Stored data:
* * *
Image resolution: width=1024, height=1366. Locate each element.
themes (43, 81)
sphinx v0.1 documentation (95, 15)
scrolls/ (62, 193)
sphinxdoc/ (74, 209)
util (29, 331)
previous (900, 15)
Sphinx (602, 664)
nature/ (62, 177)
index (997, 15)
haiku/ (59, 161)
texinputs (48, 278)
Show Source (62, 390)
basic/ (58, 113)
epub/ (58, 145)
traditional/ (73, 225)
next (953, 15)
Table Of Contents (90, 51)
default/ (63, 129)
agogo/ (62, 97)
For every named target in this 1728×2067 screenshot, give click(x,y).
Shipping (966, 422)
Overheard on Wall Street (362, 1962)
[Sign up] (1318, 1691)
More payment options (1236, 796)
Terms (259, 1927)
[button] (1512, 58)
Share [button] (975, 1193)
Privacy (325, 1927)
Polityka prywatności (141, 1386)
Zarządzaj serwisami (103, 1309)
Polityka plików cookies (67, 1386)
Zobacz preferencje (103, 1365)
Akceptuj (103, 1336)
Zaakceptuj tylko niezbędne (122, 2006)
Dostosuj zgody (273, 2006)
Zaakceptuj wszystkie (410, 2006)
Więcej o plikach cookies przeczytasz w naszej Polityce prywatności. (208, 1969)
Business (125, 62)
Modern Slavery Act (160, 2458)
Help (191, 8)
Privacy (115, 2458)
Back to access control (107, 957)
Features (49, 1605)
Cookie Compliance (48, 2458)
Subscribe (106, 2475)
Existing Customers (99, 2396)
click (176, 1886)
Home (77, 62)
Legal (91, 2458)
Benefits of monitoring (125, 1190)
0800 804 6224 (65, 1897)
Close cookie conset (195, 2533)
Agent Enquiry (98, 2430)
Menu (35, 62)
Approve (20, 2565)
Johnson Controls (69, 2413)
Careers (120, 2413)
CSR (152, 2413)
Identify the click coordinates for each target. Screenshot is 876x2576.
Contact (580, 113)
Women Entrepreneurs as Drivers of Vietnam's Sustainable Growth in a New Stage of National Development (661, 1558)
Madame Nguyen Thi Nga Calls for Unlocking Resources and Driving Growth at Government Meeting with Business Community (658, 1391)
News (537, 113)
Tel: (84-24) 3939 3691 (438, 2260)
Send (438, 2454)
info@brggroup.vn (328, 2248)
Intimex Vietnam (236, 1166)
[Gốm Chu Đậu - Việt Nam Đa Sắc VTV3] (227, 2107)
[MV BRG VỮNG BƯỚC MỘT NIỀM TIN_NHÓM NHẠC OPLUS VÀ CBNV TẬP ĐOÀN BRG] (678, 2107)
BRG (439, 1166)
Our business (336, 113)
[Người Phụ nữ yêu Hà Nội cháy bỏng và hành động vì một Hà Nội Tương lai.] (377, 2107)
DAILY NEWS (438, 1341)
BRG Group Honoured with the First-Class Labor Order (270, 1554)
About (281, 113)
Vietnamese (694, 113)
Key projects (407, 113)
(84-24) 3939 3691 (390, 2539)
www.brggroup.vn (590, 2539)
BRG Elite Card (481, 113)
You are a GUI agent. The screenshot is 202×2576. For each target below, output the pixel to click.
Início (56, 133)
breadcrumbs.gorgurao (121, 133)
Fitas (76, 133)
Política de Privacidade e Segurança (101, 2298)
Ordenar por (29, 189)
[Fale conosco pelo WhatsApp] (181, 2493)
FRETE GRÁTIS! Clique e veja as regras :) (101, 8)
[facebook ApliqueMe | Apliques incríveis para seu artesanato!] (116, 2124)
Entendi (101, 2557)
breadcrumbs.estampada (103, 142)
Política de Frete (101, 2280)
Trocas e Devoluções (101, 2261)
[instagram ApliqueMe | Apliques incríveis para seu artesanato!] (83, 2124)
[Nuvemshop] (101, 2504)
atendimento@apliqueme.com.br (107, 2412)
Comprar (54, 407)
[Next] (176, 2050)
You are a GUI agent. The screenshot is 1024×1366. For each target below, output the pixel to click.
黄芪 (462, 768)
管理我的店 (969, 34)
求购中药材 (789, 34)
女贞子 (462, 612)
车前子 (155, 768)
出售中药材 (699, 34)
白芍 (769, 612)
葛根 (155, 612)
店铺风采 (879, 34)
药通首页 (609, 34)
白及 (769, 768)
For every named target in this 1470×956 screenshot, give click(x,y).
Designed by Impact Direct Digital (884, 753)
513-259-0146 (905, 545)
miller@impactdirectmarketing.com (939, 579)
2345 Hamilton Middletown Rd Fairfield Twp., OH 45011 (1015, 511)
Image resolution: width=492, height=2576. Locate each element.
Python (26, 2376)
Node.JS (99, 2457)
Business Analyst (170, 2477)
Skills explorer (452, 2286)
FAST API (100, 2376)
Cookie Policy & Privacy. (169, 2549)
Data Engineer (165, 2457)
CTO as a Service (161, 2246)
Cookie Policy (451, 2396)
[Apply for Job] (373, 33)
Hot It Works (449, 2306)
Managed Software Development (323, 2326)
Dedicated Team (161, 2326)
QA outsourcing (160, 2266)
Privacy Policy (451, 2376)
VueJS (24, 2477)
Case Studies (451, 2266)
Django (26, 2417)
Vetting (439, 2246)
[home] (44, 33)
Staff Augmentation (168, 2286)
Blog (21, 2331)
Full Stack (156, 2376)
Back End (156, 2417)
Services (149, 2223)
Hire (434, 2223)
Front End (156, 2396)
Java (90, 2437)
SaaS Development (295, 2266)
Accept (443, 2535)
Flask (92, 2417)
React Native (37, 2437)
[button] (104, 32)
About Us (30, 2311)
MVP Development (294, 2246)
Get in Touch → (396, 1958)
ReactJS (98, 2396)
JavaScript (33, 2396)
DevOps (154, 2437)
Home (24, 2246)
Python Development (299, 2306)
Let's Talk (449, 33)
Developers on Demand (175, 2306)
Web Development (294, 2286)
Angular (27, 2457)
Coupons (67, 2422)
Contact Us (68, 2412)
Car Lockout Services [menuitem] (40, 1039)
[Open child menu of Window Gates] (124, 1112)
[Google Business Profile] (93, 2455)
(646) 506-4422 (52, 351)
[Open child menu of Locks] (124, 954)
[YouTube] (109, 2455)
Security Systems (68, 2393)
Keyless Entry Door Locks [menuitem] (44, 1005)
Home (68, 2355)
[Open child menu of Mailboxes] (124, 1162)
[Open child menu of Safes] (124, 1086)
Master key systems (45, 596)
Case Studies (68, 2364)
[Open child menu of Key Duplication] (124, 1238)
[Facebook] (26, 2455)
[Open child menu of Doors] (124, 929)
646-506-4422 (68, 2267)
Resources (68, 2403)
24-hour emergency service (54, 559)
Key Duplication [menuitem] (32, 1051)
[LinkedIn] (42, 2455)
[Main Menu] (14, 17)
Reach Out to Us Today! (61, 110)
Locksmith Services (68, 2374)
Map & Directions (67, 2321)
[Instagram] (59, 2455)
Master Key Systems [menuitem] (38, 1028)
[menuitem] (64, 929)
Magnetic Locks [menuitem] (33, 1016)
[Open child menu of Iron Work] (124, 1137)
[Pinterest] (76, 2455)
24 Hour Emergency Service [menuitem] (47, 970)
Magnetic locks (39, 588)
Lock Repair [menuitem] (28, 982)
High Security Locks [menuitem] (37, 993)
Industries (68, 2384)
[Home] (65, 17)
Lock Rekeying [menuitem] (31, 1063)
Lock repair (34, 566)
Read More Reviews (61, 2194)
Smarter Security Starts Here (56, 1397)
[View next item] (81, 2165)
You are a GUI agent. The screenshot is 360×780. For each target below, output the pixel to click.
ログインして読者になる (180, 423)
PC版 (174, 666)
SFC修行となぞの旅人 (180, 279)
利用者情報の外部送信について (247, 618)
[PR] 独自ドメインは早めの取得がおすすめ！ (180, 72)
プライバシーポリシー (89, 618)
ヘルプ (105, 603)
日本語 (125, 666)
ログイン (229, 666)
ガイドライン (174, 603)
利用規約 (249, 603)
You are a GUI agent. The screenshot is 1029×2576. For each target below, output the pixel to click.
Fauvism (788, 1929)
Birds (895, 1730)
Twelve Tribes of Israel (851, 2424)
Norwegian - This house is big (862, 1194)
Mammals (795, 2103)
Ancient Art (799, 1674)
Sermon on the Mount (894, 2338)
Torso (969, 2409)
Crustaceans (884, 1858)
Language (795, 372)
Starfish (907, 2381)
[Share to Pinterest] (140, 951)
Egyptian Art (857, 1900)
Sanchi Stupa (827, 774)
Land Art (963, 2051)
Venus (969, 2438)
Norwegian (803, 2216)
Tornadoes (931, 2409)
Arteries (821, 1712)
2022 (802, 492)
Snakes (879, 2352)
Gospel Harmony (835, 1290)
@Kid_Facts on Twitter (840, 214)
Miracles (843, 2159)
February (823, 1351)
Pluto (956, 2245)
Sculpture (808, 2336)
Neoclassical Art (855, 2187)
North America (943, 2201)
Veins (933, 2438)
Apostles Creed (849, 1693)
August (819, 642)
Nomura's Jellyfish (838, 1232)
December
* * *
**Task details**: Starting at the line in the records above that contains "2022 (802, 492)", output every line up to and including the last one, with nothing added.

**Result for this exercise**:
2022 (802, 492)
Snakes (879, 2352)
Gospel Harmony (835, 1290)
@Kid_Facts on Twitter (840, 214)
Miracles (843, 2159)
February (823, 1351)
Pluto (956, 2245)
Sculpture (808, 2336)
Neoclassical Art (855, 2187)
North America (943, 2201)
Veins (933, 2438)
Apostles Creed (849, 1693)
August (819, 642)
Nomura's Jellyfish (838, 1232)
December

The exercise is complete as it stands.